TENSIOACTIVE MOLECULES: Laundry detergents contain molecules that adhere to the surface of greasy stains, enveloping and detaching them from soiled fabrics. The droplets of water-insoluble matter coated with these tensioactive molecules are dispersed in water and then carried off during the rinse cycle. In cooking, molecules of the same type coat droplets of oil introduced into water to form emulsions. See for yourself and try making an emulsion with a drop of liquid detergent, but don’t eat it.
TRIGLYCERIDE: An ester of glycerol, attached to three fatty acids. These molecules, which have the shape of a comb with three teeth, make up dietary fats. The teeth—the fatty acids—come in different lengths, and some have carbon atoms that are joined together by double bonds. These unsaturated compounds determine the fusion properties and nutritive properties of foods.

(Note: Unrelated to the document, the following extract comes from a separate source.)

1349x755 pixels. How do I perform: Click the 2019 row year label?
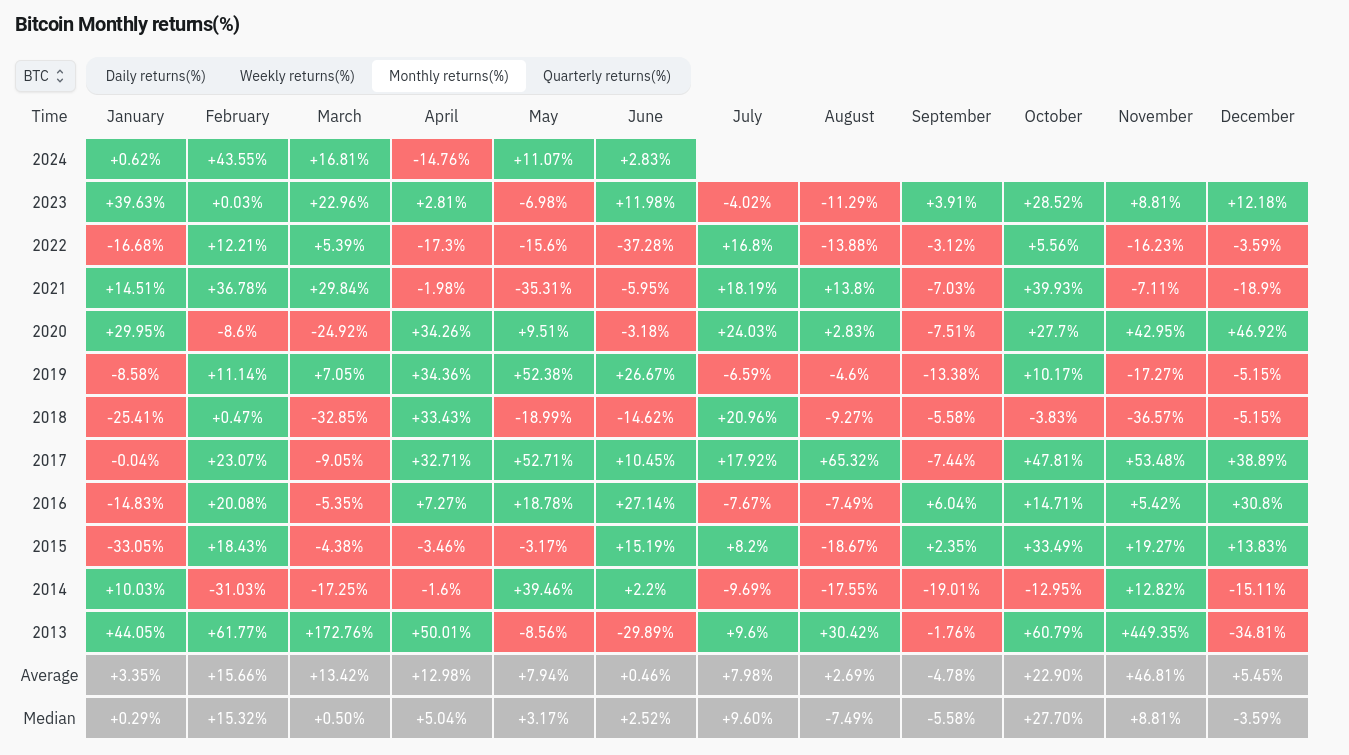(49, 374)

VANILLIN: A surprising molecule that is abundantly present in vanilla. It is also formed when alcohols are left to age in oak casks: The ethyl alcohol reacts with the lignin of the wood, eventually producing vanillin—hence the vanilla flavor of certain old alcohols.
VEGETABLES: Plants whose cells differ from those of animals in that they contain hard walls, softened by cooking. These walls are remarkable structures made up of several layers. It is important for culinary purposes to know that they contain pectin, a complex sugar that causes preserves to set, for example.
YEASTS: Very useful unicellular organisms that help us make bread, wine, beer, and many other dishes.